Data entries
----------------------------------------

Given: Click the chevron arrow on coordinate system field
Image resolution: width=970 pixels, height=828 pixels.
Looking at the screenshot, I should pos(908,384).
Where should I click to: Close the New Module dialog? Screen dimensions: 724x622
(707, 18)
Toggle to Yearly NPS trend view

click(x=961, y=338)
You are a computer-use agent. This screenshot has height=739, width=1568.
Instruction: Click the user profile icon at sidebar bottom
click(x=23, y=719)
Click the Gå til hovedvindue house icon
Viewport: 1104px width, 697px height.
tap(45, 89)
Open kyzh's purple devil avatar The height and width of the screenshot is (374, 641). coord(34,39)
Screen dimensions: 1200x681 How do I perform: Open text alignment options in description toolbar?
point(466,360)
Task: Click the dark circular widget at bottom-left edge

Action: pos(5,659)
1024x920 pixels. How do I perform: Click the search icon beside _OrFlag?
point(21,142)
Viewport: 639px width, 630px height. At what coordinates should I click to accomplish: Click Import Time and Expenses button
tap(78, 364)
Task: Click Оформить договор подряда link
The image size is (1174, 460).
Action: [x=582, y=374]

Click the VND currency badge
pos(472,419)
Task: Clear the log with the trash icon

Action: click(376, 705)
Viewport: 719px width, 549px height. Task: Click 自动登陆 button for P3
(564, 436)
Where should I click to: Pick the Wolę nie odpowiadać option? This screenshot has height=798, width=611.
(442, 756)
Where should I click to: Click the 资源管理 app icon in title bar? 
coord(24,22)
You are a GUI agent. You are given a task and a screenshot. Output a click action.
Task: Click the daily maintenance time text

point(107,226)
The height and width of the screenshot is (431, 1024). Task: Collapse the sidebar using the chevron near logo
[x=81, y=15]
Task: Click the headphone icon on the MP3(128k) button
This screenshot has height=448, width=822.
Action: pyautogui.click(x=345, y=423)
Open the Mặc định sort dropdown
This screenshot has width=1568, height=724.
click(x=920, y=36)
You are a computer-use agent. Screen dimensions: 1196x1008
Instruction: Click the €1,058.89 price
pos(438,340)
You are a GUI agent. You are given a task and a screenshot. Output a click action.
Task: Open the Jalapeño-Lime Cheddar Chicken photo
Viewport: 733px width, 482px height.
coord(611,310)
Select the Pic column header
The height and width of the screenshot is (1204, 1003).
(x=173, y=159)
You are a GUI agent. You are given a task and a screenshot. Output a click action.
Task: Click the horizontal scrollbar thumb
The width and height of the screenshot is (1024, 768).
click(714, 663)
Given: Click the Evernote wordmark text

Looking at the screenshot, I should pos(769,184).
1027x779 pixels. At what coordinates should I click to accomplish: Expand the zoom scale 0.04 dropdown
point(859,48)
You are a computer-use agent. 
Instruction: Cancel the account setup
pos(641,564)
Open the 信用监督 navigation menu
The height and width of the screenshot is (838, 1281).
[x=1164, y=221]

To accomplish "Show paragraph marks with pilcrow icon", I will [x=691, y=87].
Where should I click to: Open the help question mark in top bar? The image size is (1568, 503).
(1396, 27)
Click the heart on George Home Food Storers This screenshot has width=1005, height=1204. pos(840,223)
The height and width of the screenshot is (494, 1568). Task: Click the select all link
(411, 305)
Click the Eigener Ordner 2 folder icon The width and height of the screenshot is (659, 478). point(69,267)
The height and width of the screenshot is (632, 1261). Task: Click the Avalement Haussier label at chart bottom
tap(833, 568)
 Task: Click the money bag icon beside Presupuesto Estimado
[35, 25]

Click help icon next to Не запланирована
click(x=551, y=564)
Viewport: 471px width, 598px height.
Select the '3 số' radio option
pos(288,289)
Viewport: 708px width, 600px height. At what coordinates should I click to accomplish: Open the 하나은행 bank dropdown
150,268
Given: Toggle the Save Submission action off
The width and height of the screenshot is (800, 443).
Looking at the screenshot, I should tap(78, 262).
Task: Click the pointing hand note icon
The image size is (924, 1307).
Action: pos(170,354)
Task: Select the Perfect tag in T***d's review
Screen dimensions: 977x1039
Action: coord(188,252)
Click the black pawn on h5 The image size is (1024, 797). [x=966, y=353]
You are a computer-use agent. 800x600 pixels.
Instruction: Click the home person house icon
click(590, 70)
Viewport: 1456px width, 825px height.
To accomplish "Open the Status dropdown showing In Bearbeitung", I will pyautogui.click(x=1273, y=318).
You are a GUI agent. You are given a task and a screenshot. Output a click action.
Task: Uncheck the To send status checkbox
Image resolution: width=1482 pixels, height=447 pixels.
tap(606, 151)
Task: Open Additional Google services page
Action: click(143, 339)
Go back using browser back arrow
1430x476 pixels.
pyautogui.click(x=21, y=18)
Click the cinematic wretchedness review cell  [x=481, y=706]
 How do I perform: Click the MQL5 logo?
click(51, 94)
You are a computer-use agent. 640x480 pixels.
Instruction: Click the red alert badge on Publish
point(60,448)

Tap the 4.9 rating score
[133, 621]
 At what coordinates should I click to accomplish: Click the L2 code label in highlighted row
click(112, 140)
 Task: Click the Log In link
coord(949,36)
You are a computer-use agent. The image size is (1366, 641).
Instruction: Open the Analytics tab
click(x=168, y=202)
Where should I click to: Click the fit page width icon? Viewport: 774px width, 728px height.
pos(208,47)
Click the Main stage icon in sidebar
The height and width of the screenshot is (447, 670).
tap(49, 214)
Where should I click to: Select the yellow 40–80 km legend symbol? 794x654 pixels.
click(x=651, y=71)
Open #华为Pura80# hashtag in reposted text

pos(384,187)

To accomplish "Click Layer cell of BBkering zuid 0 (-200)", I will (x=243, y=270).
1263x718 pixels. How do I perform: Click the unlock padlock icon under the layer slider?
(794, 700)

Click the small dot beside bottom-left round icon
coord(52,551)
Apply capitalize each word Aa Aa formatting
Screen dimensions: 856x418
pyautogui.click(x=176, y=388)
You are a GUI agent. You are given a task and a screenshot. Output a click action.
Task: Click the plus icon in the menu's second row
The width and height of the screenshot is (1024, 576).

----------------------------------------

**ASSIGNMENT:**
All records are to be printed again, exactly and completely.

**ANSWER SPACE:**
Given: Click the chevron arrow on coordinate system field
Image resolution: width=970 pixels, height=828 pixels.
Looking at the screenshot, I should pos(908,384).
Where should I click to: Close the New Module dialog? Screen dimensions: 724x622
(707, 18)
Toggle to Yearly NPS trend view

click(x=961, y=338)
You are a computer-use agent. This screenshot has height=739, width=1568.
Instruction: Click the user profile icon at sidebar bottom
click(x=23, y=719)
Click the Gå til hovedvindue house icon
Viewport: 1104px width, 697px height.
tap(45, 89)
Open kyzh's purple devil avatar The height and width of the screenshot is (374, 641). coord(34,39)
Screen dimensions: 1200x681 How do I perform: Open text alignment options in description toolbar?
point(466,360)
Task: Click the dark circular widget at bottom-left edge

Action: pos(5,659)
1024x920 pixels. How do I perform: Click the search icon beside _OrFlag?
point(21,142)
Viewport: 639px width, 630px height. At what coordinates should I click to accomplish: Click Import Time and Expenses button
tap(78, 364)
Task: Click Оформить договор подряда link
The image size is (1174, 460).
Action: [x=582, y=374]

Click the VND currency badge
pos(472,419)
Task: Clear the log with the trash icon

Action: click(376, 705)
Viewport: 719px width, 549px height. Task: Click 自动登陆 button for P3
(564, 436)
Where should I click to: Pick the Wolę nie odpowiadać option? This screenshot has height=798, width=611.
(442, 756)
Where should I click to: Click the 资源管理 app icon in title bar? 
coord(24,22)
You are a GUI agent. You are given a task and a screenshot. Output a click action.
Task: Click the daily maintenance time text

point(107,226)
The height and width of the screenshot is (431, 1024). Task: Collapse the sidebar using the chevron near logo
[x=81, y=15]
Task: Click the headphone icon on the MP3(128k) button
This screenshot has height=448, width=822.
Action: pyautogui.click(x=345, y=423)
Open the Mặc định sort dropdown
This screenshot has width=1568, height=724.
click(x=920, y=36)
You are a computer-use agent. Screen dimensions: 1196x1008
Instruction: Click the €1,058.89 price
pos(438,340)
You are a GUI agent. You are given a task and a screenshot. Output a click action.
Task: Open the Jalapeño-Lime Cheddar Chicken photo
Viewport: 733px width, 482px height.
coord(611,310)
Select the Pic column header
The height and width of the screenshot is (1204, 1003).
(x=173, y=159)
You are a GUI agent. You are given a task and a screenshot. Output a click action.
Task: Click the horizontal scrollbar thumb
The width and height of the screenshot is (1024, 768).
click(714, 663)
Given: Click the Evernote wordmark text

Looking at the screenshot, I should pos(769,184).
1027x779 pixels. At what coordinates should I click to accomplish: Expand the zoom scale 0.04 dropdown
point(859,48)
You are a computer-use agent. 
Instruction: Cancel the account setup
pos(641,564)
Open the 信用监督 navigation menu
The height and width of the screenshot is (838, 1281).
[x=1164, y=221]

To accomplish "Show paragraph marks with pilcrow icon", I will [x=691, y=87].
Where should I click to: Open the help question mark in top bar? The image size is (1568, 503).
(1396, 27)
Click the heart on George Home Food Storers This screenshot has width=1005, height=1204. pos(840,223)
The height and width of the screenshot is (494, 1568). Task: Click the select all link
(411, 305)
Click the Eigener Ordner 2 folder icon The width and height of the screenshot is (659, 478). point(69,267)
The height and width of the screenshot is (632, 1261). Task: Click the Avalement Haussier label at chart bottom
tap(833, 568)
 Task: Click the money bag icon beside Presupuesto Estimado
[35, 25]

Click help icon next to Не запланирована
click(x=551, y=564)
Viewport: 471px width, 598px height.
Select the '3 số' radio option
pos(288,289)
Viewport: 708px width, 600px height. At what coordinates should I click to accomplish: Open the 하나은행 bank dropdown
150,268
Given: Toggle the Save Submission action off
The width and height of the screenshot is (800, 443).
Looking at the screenshot, I should tap(78, 262).
Task: Click the pointing hand note icon
The image size is (924, 1307).
Action: pos(170,354)
Task: Select the Perfect tag in T***d's review
Screen dimensions: 977x1039
Action: coord(188,252)
Click the black pawn on h5 The image size is (1024, 797). [x=966, y=353]
You are a computer-use agent. 800x600 pixels.
Instruction: Click the home person house icon
click(590, 70)
Viewport: 1456px width, 825px height.
To accomplish "Open the Status dropdown showing In Bearbeitung", I will pyautogui.click(x=1273, y=318).
You are a GUI agent. You are given a task and a screenshot. Output a click action.
Task: Uncheck the To send status checkbox
Image resolution: width=1482 pixels, height=447 pixels.
tap(606, 151)
Task: Open Additional Google services page
Action: click(143, 339)
Go back using browser back arrow
1430x476 pixels.
pyautogui.click(x=21, y=18)
Click the cinematic wretchedness review cell  [x=481, y=706]
 How do I perform: Click the MQL5 logo?
click(51, 94)
You are a computer-use agent. 640x480 pixels.
Instruction: Click the red alert badge on Publish
point(60,448)

Tap the 4.9 rating score
[133, 621]
 At what coordinates should I click to accomplish: Click the L2 code label in highlighted row
click(112, 140)
 Task: Click the Log In link
coord(949,36)
You are a computer-use agent. The image size is (1366, 641).
Instruction: Open the Analytics tab
click(x=168, y=202)
Where should I click to: Click the fit page width icon? Viewport: 774px width, 728px height.
pos(208,47)
Click the Main stage icon in sidebar
The height and width of the screenshot is (447, 670).
tap(49, 214)
Where should I click to: Select the yellow 40–80 km legend symbol? 794x654 pixels.
click(x=651, y=71)
Open #华为Pura80# hashtag in reposted text

pos(384,187)

To accomplish "Click Layer cell of BBkering zuid 0 (-200)", I will (x=243, y=270).
1263x718 pixels. How do I perform: Click the unlock padlock icon under the layer slider?
(794, 700)

Click the small dot beside bottom-left round icon
coord(52,551)
Apply capitalize each word Aa Aa formatting
Screen dimensions: 856x418
pyautogui.click(x=176, y=388)
You are a GUI agent. You are given a task and a screenshot. Output a click action.
Task: Click the plus icon in the menu's second row
The width and height of the screenshot is (1024, 576).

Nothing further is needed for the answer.